A hard bounce is a permanent delivery failure. This happens when the receiver’s email is invalid or the owner of the email has changed jobs (thus deactivating their emails) or the domain is outdated.
Formula:
BR = (# of bounced emails ÷ # of emails sent) * 100
So in our example above, you sent an email to 500 subscribers; 25 of those emails bounced. The equation should look like this:
BR = (25 bounced ÷ 500 emails sent) * 100
BR = 5%
The lower the bounce rate the better. If you have a rate above that benchmark, you will want to find out what’s wrong and fix it immediately.
To reduce your bounce rate:
- Use captcha. Set up a captcha system on your sign-up forms to prevent bots from making fake sign-ups
- Implement a double opt-in. Here you’re asking your subscriber twice whether or not they want to become part of your mailing list. What this does is confirming that the email address is real and typo-free and that your subscribers agree to receive emails from you.
4. List Growth Rate
This metric measures how fast your email list is growing. Monitoring the health of your email list is essential. HubSpot maintains that email addresses will expectedly go bad over time — with people leaving companies or switching email programs or creating new emails because they forgot the old one.
Formula:
([(# of new subscribers) – (# of unsubscribes + email/spam complaints)] ÷ # of email addresses on your list]) * 100
For example, whilst doing your campaign to invite more people to your in-house event, you gained 50 new subscribers, 26 people unsubscribed, and 3 people marked the email as spam, this is what the equation looks like:
LGR = (50 new subscribers – 26 unsubscribes + 3 email/spam complaints) ÷ 3,000 email addresses on the list * 100
LGR = 0.7%
To proactively grow your email list:
- Create high-quality, relevant content. Whether it’s an email content or a blog article that you share in your newsletter, make sure that the content is helpful and engaging. These kinds of content are more likely to be shared around, thus the chances of gaining more subscribers are high.

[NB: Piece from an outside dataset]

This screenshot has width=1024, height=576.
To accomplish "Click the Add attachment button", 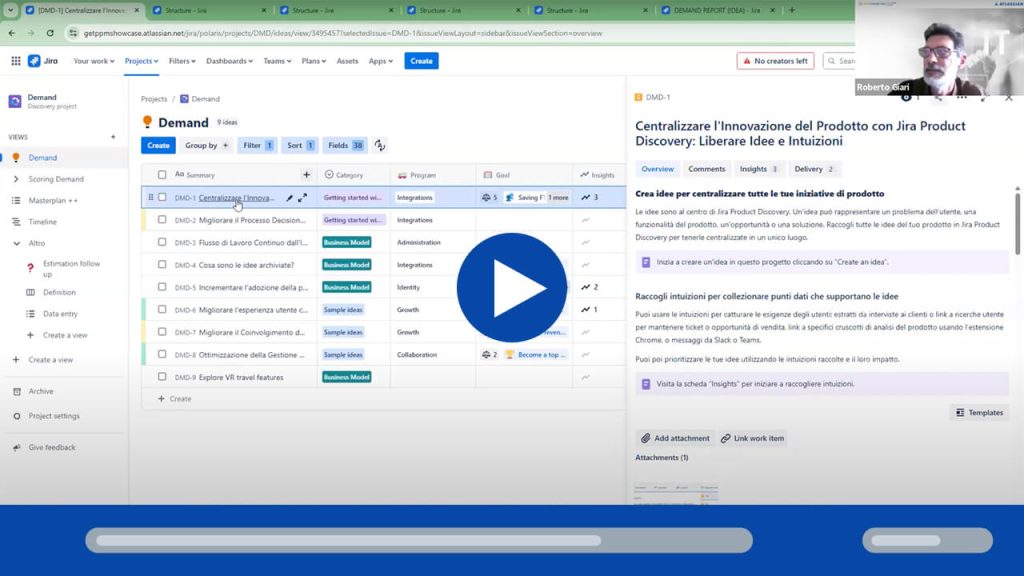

- Add a call to subscribe. Encourage your team to add a link to your blog subscription page below their email signatures.
5. Overall Return on Investment
This metric looks at the effectiveness of your email marketing campaign. This shows you the overall return on your investment. This metric is crucial because at the end of the day, what matters is making sure our efforts are adding revenue to the business.
Formula:
% ROI = [($ revenue generated by campaign – $ invested in the campaign) ÷ $ invested in the campaign] * 100
Note that this is just one of the many approaches that marketers can use to calculate for the email marketing ROI. What you will end up using will depend largely on the type of business you’re in.

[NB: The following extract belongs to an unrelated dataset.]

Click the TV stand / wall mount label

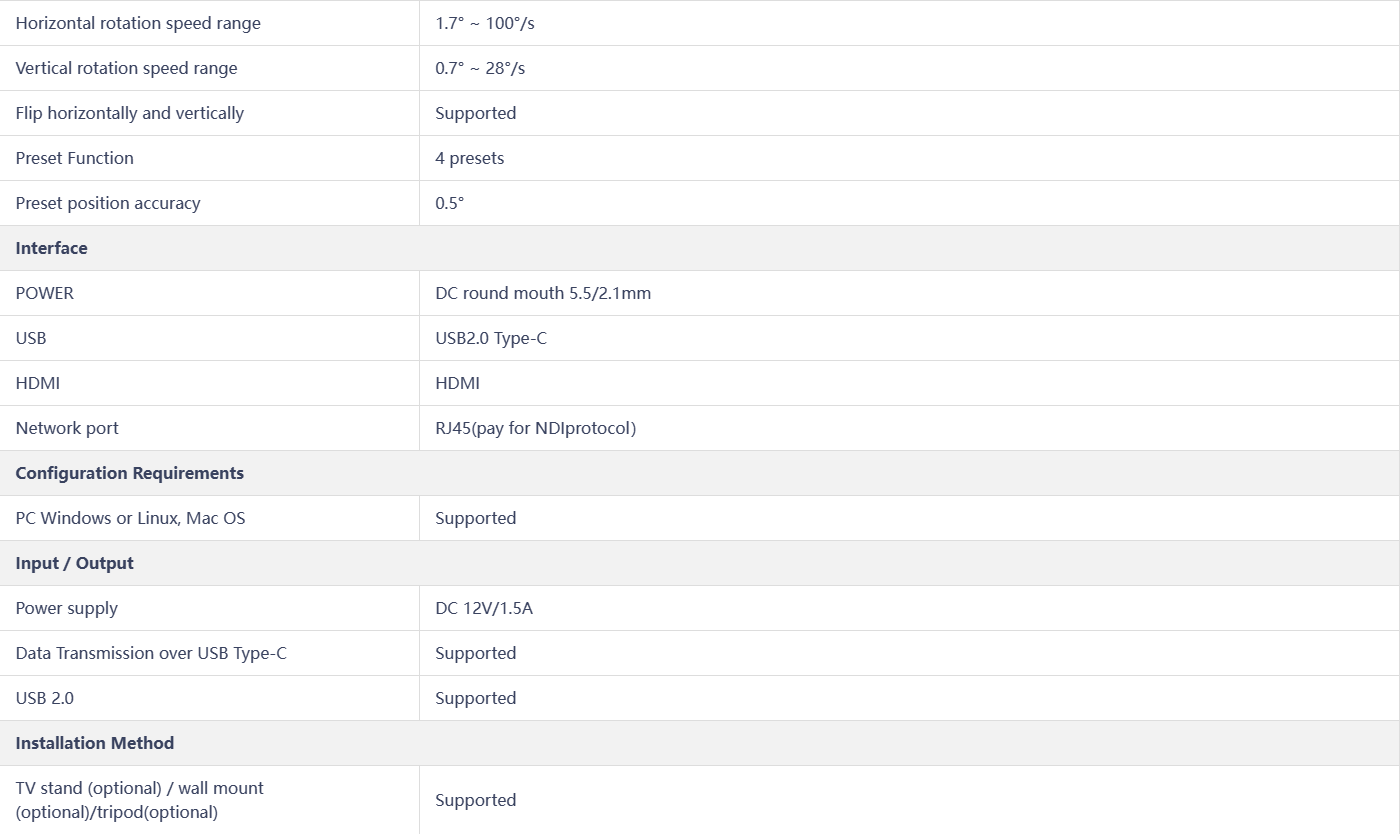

The in-house event you’ve been promoting was attended by potential clients, and 5of those actually became your clients. With that, a revenue of $20,000 was made, and, the cost of the email campaign was $1000. The equation would look like this:
ROI = [($20,000 revenue – $1000 investment) ÷ $1000 ] * 100
ROI = 1,900% ROI for the campaign
To improve your ROI:
Whilst all the tips I’ve mentioned to improve each metric will definitely help to boost your ROI as well, below is a list of email types that can help boost your ROI.
- Welcome emails
- Educational emails
- Order status emails
- Shopping cart abandonment emails
- Reorder emails
- Re-engagement emails
- Birthday/holiday/anniversary emails
- Newsletters
- Sales announcements
- Event emails
- Website affinity trigger emails
- Lead-nurturing emails
The Bottom Line
The statistics you’ve read above proves that email marketing is here to stay, so if you want to leverage this platform to engage your audience, it’s essential that you know your efforts are not going down the drain. So get going, make improvements to your email analytics, and track your email marketing success.